しかしこの曲を聴いていると、第1、3、4楽章で登場する、ひとときの心の安寧を象徴するかのようなカウベルの響きや、
第4楽章で3度(奏によっては2度)強打される、全てを打ち砕くようなハンマーの一撃など、
特殊な楽器(?)を使うことによって、彼の秀いでた管弦楽法をもってしても表現しえなかった(のであろう)メッセージが、突いた割ってくるように思います。
演奏は、バーンスタイン指揮するウィーンフィルによるもの。
マーラーの情熱と苦悩が、強いメッセージとして伝わってくる凄絶な演奏として、既に定評高い名演奏です。
【第1楽章:Allegro energioco、ma non troppo】
冒頭から、しゃにむに突進していくような荒々しさで開始されるこの楽章は、
うめき・嘆息・諦め等の感情が複雑に交錯。
中間部のカウベルに響きで、ひとときの平安が訪れるものの、
一層勢いを増して、最後は怒涛の如くに突進していきます。
【第2楽章:Scherzo.Wuchtig】
ヒステリックなティンパニの強打、コントラバスやチューバの咆哮など、襲いかかる様々な苦悩!
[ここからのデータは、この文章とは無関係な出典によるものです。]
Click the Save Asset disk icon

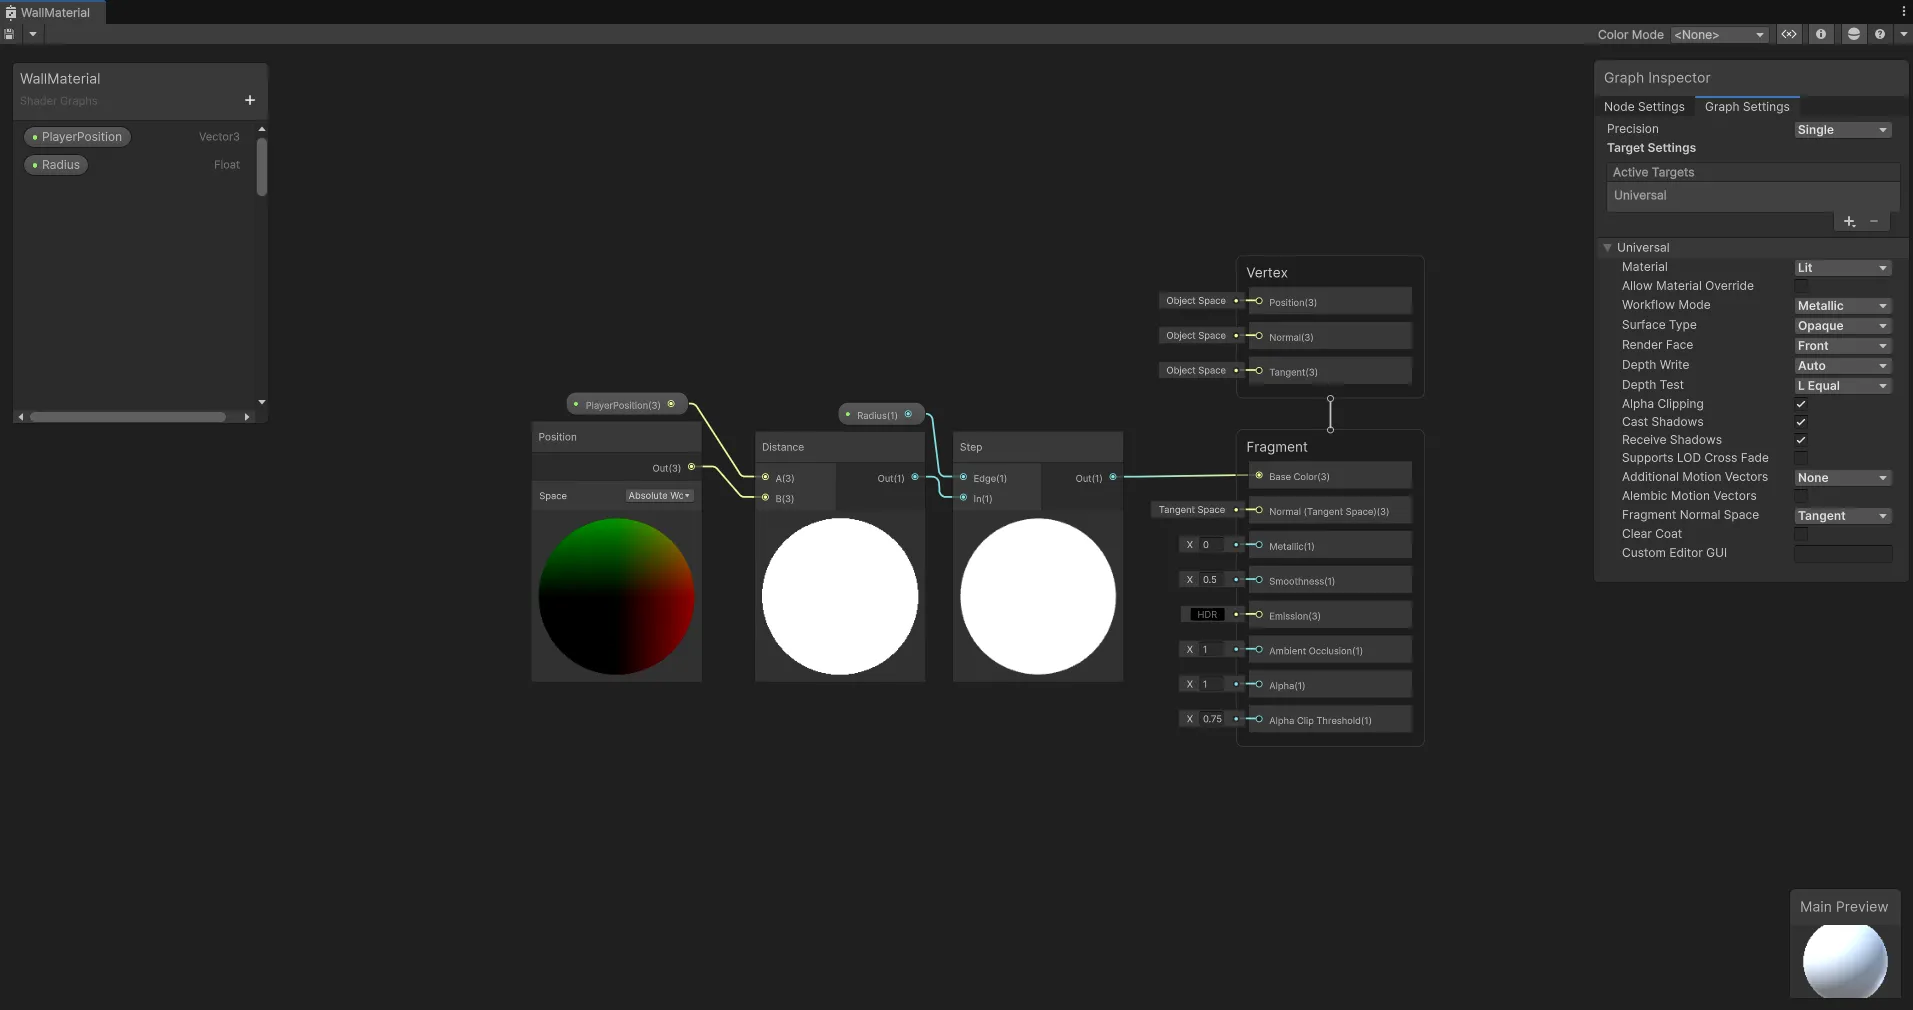9,34
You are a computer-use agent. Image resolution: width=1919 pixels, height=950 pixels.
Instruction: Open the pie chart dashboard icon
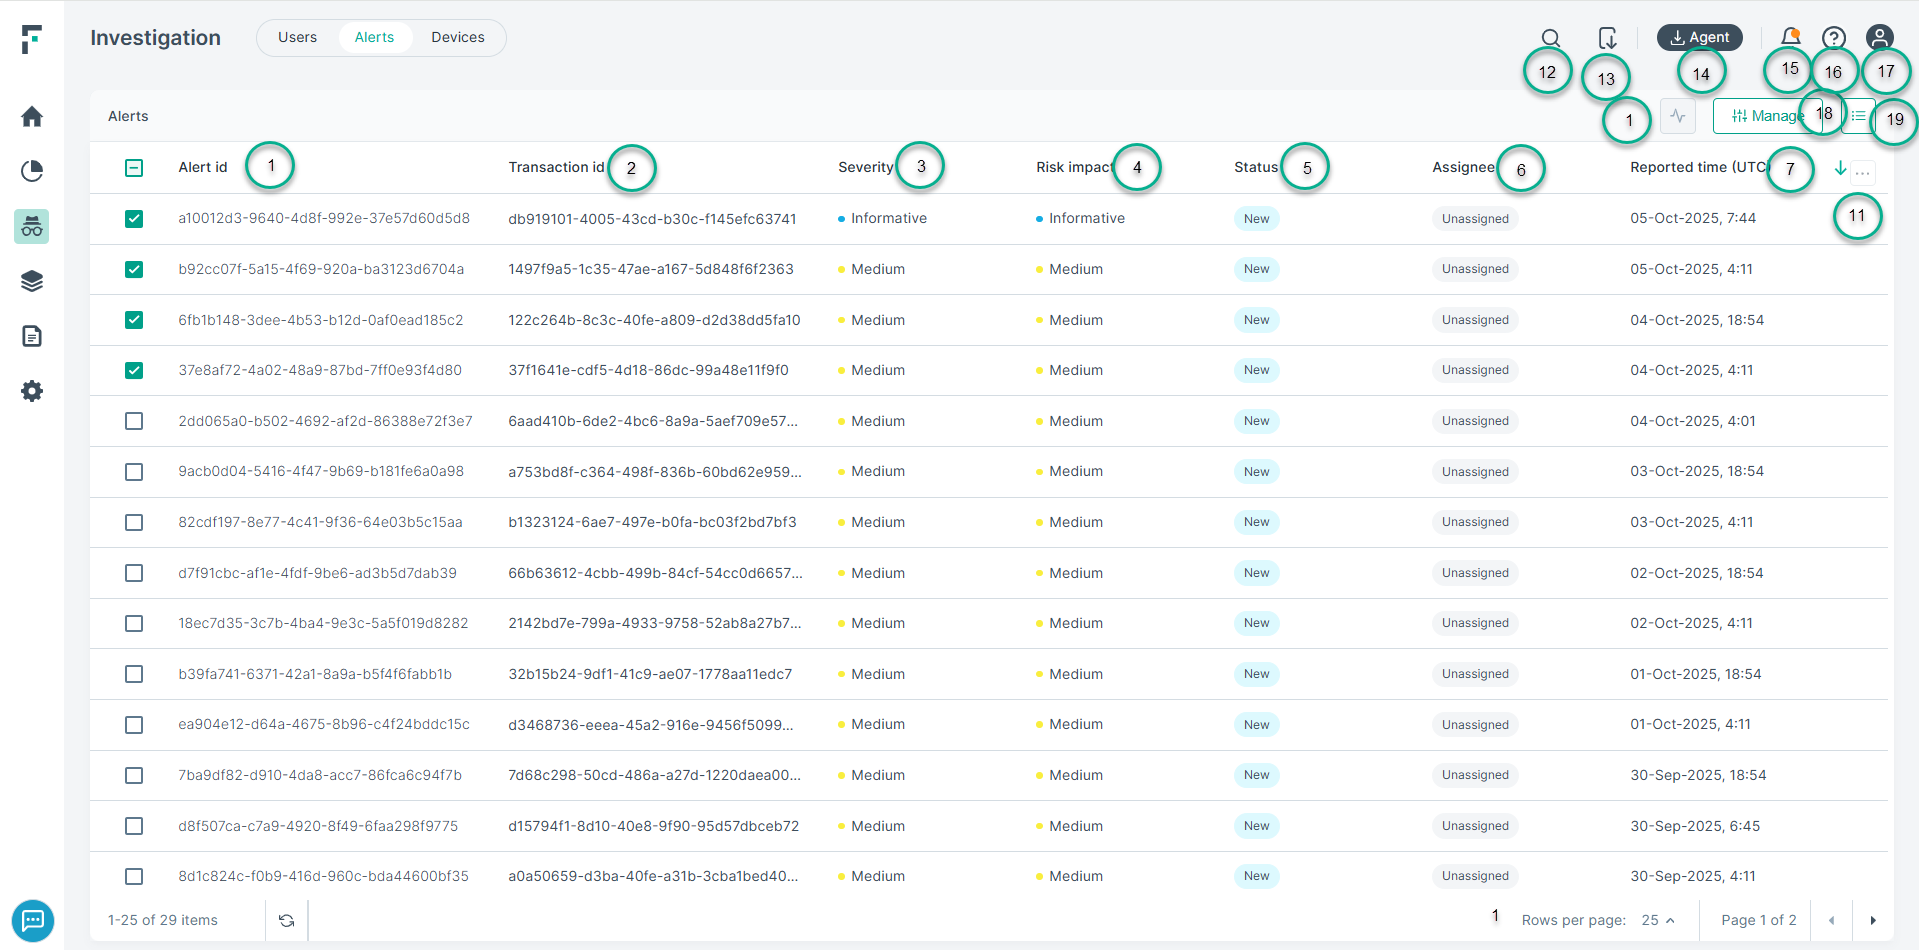tap(32, 171)
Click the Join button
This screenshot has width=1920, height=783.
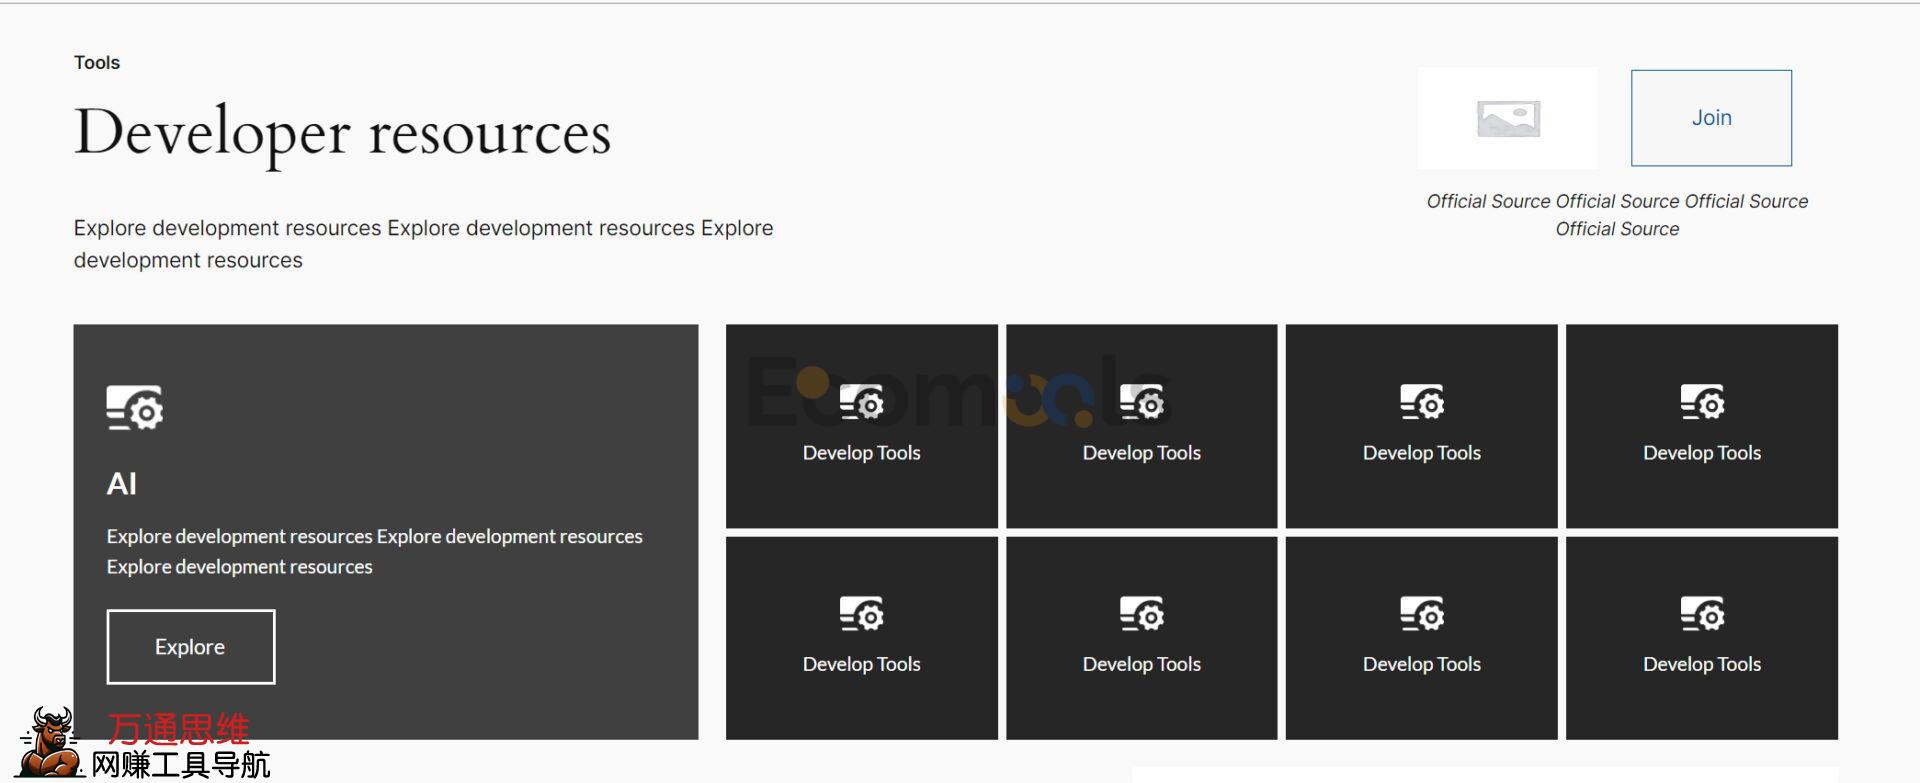1710,118
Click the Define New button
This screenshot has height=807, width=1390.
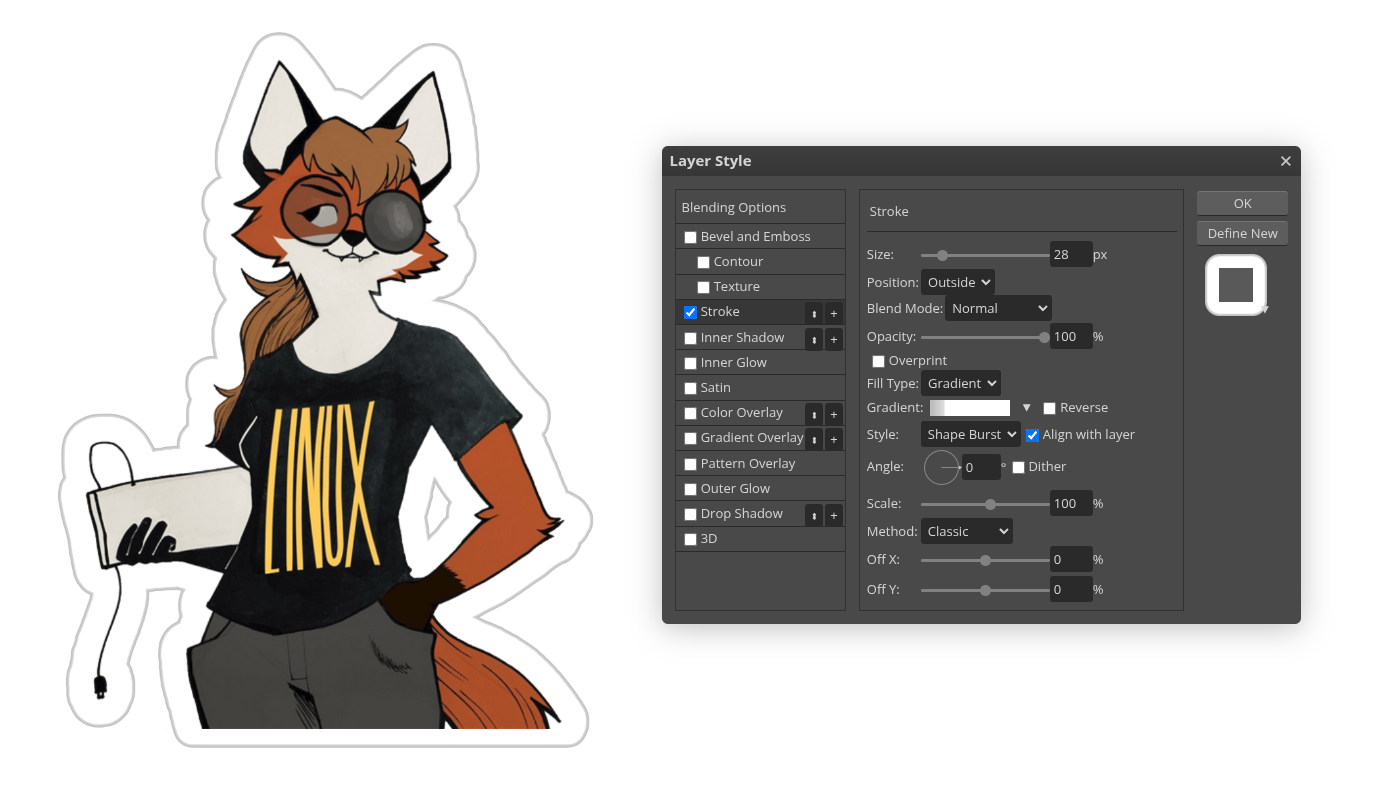coord(1242,233)
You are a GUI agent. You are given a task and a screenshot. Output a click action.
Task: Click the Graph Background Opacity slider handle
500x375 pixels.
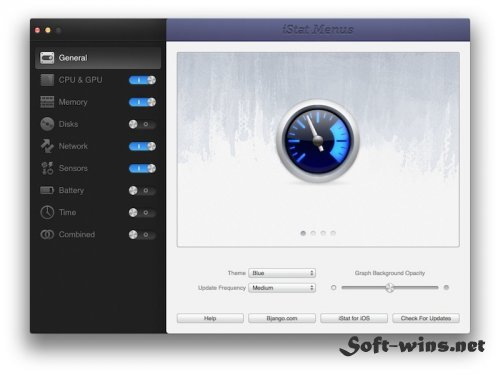[x=389, y=288]
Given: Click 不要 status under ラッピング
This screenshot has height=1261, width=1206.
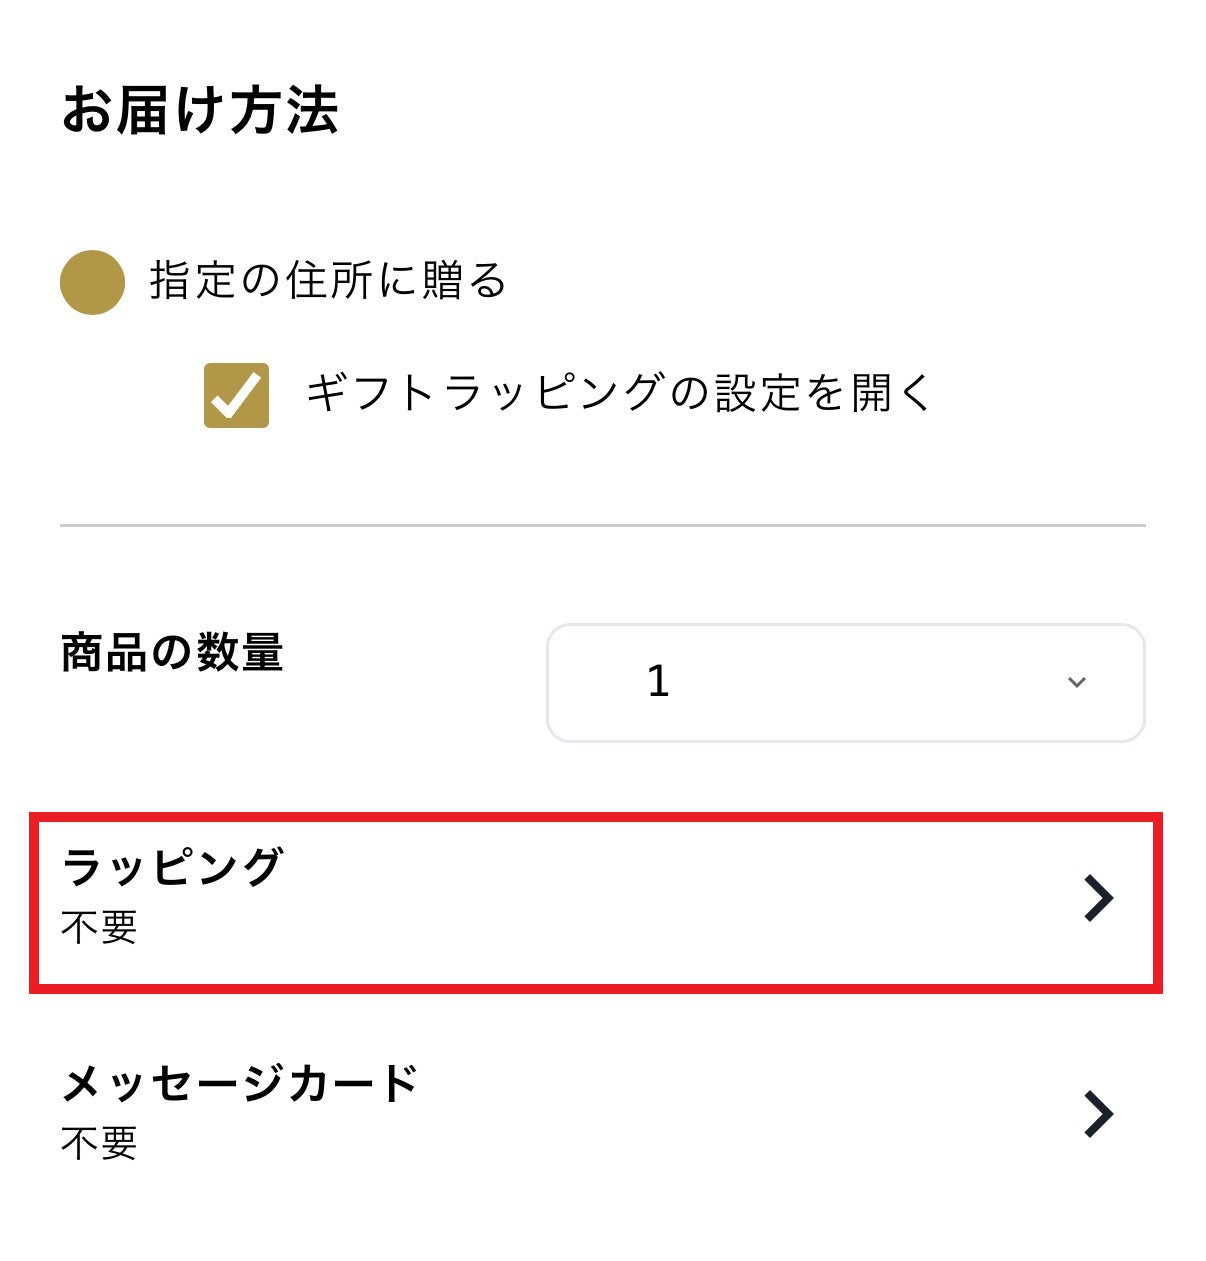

中間部では、そんな中にもひとときの安らぎが訪れるますが…。
自負と不安が併存したような、不安定な心境が表現されたこの楽章は、
現代における社会の病巣にも一脈通ずるテーマなのかもしれません…。
【第3楽章:Andante moderate】
ウィーンフィルの美しい響きが最大限に発揮された、素晴らしい演奏。
現実を離れて、夜の静寂に希望、幸福感が、一場の夢の如くに儚く漂う、美しい音楽です。
新妻アルマや誕生したばかりの子供に囲まれ、疲弊した心が癒される、穏やかな心境が反映されているのでしょう…。
【第4楽章:Allegro moderate-Allegro energico】
悲劇的な運命の到来を告げるティンパニーの強打、
不気味なチューバの響き、
教会の鐘を模したベルの響く中の重々しい葬列…。
主部に入ると、時にカウベルの響きが安らぎを思わせるものの、
波状的に襲来する悲劇的な運命に翻弄されるように、曲は展開されます。
三度強打されるハンマーの一撃によって、全ては灰燼に帰すかの如く打ちのめされます…。
幸せの絶頂期であったはずのマーラーですが、
この時期に脳裏をよぎっていたのは、
自らの芸術が否定されることへの不安なのか、
或いは、死への恐怖だったのか…。
マーラーの屈折した心境を、音楽として明晰に表現し得た、バーンスタイン屈指の名演の一つ、と感じています。